═══ KUTIPAN BERITA

SRAGEN, JOGLOSEMARNEWS.COM – KPU Sragen bisa dijerat 3 tindak pelanggaran dari pelanggaran etik hingga pidana. Potensi itu muncul sebagai konsekuensi atas kasus ratusan pasien dan tenaga medis di beberapa rumah sakit di Sragen yang gagal nyoblos pada Pilkada 9 Desember 2020 lalu.
Padahal, sebagian besar pasien dan tenaga medis sudah siap mencoblos namun kala itu tak ada satu pun petugas KPPS terdekat yang mau datang ke rumah sakit.
Penegasan itu disampaikan Koordinator Divisi Sumber Daya Manusia (SDM) dan Organisasi Bawaslu Sragen, Edy Suprapto kepada wartawan, Jumat (18/12/2020). Ia menyampaikan kasus kegagalan nyoblos pasien di rumah sakit itu sangat berpotensi menjadi pelanggaran.
“Ada beberapa pihak yang menyayangkan tidak seluruh pasien di RSUD dr Soehadi Prijonegoro Sragen hak pilih tidak diberikan pelayanan secara menyeluruh oleh TPS-TPS berdekatan.Tentu saja itu ada potensi pelanggaran pasal 178 juga ada pelanggaran PKPU 6 bahwa semua pemilih harus dijamin artinya untuk memilih,” paparnya kepada wartawan, Jumat (18/12/2020).
Edy mengatakan hal tersebut masih menjadi dugaan pelanggaran mengenai pelayanan pemungutan suara di tumah sakit. Menurutnya untuk pasien di RSUD dr Soehadi Prijonegoro Sragen seharusnya diampu oleh enam TPS terdekat rumah sakit.
Yakni TPS 2-7, namun tidak seluruh petugas datang ke RS. Ia juga menyebut setidaknya hanya ada dua petugas KPPS dari TPS 3 dan TPS 6 yang mendatangi pasien. Sementara TPS 2, 5, 6 dan 7 tidak datang.
“TPS 5,6,7 dan 2 karena sesuatu hal mereka tidak datang ke RS. Ini yang kemudian potensi pelanggaran itu kami identifikasi sekarang, kami investasi dan kami pleno ada potensi dugaan pelanggaran,” terangnya.
Dari kasus itu, Edy menyampaikan ada 3 potensi pelanggaran yakni potensi dugaan pelanggaran pidana, pelanggaran administrasi dan etik. Saat ini, temuan-temuan itu sedang didalami oleh pihaknya.
“Bahkan sudah diregistrasi di Bawaslu Sragen dan telah dibahas di Penegakan Hukum Terpadu (Gakkumdu). Apabila ada unsur kesengajaan, yang bersangkutan bisa terkena pidana cukup berat yakni 1-2 tahun karena menghilangkan hak pilih orang lain,” tandasnya.
Sementara ihwal alasan dari KPPS waktu sudah selesai atau masih melayani pemilih di TPS, Edy menyampaikan boleh mengajukan argumentasi apapun.
Namun ia menggarisbawahi Bawaslu Sragen sudah melakukan penelusuran investasi bahwa hal tersebut merupakan dugaan pelanggaran.
Oleh sebab itu, saat ini proses klarifikasi di Bawaslu dilakukan dengan mengundang pihak terkait yakni semua KPPS yang terlibat, saksi, pengawas TPS dan KPU.

══════
═══ CATATAN MASUKAN

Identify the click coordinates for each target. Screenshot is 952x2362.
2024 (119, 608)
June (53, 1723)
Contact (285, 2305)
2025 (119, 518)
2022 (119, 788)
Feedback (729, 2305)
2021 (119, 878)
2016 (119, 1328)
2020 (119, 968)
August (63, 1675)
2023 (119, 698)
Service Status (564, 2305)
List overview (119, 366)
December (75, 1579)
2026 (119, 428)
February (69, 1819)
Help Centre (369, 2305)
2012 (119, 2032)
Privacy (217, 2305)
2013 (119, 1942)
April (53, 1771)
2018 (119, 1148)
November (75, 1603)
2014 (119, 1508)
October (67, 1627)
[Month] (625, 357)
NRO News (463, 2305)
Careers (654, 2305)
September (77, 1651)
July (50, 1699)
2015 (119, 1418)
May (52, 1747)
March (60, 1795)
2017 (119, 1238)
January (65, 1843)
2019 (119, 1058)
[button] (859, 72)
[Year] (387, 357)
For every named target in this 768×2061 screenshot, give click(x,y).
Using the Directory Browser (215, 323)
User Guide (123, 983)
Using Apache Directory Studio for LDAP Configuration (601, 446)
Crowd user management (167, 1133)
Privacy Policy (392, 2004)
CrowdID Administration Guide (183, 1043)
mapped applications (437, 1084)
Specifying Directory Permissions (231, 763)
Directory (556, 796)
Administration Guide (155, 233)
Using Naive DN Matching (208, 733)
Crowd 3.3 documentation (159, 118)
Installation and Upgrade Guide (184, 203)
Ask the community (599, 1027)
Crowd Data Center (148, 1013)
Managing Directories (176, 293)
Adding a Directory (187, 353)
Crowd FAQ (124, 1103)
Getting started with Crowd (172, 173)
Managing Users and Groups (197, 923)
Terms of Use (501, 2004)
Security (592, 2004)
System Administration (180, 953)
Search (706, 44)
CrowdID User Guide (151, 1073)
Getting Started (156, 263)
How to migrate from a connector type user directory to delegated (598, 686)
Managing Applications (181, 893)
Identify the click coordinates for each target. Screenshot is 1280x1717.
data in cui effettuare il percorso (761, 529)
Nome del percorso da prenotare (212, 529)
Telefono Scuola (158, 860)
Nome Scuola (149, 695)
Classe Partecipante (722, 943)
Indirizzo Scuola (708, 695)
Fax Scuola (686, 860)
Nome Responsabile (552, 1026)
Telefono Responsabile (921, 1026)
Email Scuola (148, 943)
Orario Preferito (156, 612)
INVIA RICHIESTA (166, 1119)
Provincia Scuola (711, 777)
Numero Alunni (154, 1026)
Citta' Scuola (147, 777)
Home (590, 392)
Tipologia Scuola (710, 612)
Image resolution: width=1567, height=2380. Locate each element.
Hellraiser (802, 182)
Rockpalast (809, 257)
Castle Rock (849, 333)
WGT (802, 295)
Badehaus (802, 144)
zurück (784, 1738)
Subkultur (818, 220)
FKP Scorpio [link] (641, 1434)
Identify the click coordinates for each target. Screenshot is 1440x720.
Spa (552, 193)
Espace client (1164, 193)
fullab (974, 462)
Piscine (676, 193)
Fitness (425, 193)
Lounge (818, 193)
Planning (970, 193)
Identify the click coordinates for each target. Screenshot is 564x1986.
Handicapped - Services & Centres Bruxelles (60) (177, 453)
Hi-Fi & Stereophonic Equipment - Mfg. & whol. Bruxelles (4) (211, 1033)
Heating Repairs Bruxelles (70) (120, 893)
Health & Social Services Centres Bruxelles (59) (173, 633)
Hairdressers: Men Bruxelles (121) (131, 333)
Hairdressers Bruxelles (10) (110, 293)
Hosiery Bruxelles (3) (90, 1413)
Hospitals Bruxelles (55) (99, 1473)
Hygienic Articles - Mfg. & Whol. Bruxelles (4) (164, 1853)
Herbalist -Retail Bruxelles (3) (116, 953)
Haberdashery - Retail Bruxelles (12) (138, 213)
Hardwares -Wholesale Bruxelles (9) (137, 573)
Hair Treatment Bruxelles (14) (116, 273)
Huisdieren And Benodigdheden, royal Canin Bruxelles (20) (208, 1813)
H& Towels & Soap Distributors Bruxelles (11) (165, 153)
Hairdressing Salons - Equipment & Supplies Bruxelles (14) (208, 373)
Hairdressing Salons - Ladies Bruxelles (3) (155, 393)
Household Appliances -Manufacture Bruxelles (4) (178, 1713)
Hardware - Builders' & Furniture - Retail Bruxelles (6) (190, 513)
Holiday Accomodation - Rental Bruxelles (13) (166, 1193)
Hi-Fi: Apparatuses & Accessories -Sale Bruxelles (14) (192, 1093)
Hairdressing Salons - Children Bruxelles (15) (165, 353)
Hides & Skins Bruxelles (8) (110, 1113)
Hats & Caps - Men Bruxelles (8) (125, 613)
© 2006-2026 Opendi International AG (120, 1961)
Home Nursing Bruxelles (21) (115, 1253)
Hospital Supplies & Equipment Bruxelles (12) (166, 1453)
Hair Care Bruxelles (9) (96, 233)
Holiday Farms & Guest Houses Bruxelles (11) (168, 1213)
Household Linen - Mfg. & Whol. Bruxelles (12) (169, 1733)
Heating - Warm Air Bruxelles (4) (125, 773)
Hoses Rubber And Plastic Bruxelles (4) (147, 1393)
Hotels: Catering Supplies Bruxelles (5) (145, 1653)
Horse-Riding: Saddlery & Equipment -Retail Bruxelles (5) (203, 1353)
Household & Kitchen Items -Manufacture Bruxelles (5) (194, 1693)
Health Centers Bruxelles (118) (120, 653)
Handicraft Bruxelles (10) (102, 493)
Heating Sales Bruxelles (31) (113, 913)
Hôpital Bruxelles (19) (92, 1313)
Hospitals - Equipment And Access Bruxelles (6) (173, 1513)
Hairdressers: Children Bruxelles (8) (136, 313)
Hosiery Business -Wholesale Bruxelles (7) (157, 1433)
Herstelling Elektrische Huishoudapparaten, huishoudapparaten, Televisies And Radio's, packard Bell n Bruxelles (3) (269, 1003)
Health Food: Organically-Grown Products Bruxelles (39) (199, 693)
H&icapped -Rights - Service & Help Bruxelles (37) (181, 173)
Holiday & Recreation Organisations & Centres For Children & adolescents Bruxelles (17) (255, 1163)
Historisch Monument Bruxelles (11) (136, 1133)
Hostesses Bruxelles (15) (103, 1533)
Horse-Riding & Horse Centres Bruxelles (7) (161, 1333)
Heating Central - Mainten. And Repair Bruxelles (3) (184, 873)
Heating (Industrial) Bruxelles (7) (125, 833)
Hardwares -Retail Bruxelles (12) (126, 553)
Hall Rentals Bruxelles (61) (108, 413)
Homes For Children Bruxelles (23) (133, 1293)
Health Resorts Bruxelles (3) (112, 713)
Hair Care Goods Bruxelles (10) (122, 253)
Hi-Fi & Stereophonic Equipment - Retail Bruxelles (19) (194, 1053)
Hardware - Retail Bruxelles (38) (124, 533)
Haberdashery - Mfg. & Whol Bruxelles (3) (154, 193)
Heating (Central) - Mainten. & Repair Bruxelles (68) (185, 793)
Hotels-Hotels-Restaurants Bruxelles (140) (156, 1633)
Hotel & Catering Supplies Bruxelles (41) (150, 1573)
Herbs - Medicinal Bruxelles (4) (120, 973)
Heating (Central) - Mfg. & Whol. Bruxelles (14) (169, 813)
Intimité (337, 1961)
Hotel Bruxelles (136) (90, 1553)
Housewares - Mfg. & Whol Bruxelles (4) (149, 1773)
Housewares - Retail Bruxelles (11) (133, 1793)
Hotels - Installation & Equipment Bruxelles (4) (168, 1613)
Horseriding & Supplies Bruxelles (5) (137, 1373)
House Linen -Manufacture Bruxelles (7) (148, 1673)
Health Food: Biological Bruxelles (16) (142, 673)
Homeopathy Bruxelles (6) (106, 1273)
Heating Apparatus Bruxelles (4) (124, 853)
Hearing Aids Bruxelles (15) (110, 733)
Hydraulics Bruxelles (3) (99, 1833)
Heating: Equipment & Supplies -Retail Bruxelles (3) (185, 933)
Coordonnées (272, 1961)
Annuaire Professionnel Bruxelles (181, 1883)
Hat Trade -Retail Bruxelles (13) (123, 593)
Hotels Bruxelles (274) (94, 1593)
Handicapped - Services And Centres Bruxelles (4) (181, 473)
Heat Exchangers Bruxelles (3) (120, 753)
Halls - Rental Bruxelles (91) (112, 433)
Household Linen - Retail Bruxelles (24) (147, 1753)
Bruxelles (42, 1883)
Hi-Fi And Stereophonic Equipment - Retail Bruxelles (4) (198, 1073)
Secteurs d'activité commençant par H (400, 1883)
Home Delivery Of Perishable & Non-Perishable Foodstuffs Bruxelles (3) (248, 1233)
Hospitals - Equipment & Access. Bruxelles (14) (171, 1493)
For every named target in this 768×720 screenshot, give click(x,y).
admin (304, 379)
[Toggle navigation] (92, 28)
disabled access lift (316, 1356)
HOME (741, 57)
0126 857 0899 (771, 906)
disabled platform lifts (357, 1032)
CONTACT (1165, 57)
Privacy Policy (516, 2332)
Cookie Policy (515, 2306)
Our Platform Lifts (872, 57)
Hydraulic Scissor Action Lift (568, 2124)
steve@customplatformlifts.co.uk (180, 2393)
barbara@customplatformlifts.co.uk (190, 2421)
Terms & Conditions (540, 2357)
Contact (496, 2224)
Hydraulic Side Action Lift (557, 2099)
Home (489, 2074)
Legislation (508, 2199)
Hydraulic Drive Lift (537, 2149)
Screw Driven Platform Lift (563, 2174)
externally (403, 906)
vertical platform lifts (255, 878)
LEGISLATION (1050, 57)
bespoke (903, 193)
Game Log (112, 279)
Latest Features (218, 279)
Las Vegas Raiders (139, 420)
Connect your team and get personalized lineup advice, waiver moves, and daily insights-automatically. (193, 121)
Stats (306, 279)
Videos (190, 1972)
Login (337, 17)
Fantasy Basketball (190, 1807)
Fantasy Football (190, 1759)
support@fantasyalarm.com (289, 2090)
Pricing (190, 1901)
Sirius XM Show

══════

TUGAS ANDA.
**a.** Menurut berita tentang KPU Sragen, berapa lama ancaman pidana yang disebut Edy Suprapto apabila ada unsur kesengajaan?
**b.** Salin ulang baris-baris dalam catatan, mulai dari baris yang memuat "Fantasy Basketball (190, 1807)" sampai akhir catatan, tanpa perubahan sedikit pun.
Berita dan catatan di atas adalah dua bahan yang tidak saling berhubungan.

JAWABAN TUGAS.
**a.** Ancamannya 1–2 tahun pidana karena menghilangkan hak pilih orang lain.

**b.**
Fantasy Basketball (190, 1807)
Fantasy Football (190, 1759)
support@fantasyalarm.com (289, 2090)
Pricing (190, 1901)
Sirius XM Show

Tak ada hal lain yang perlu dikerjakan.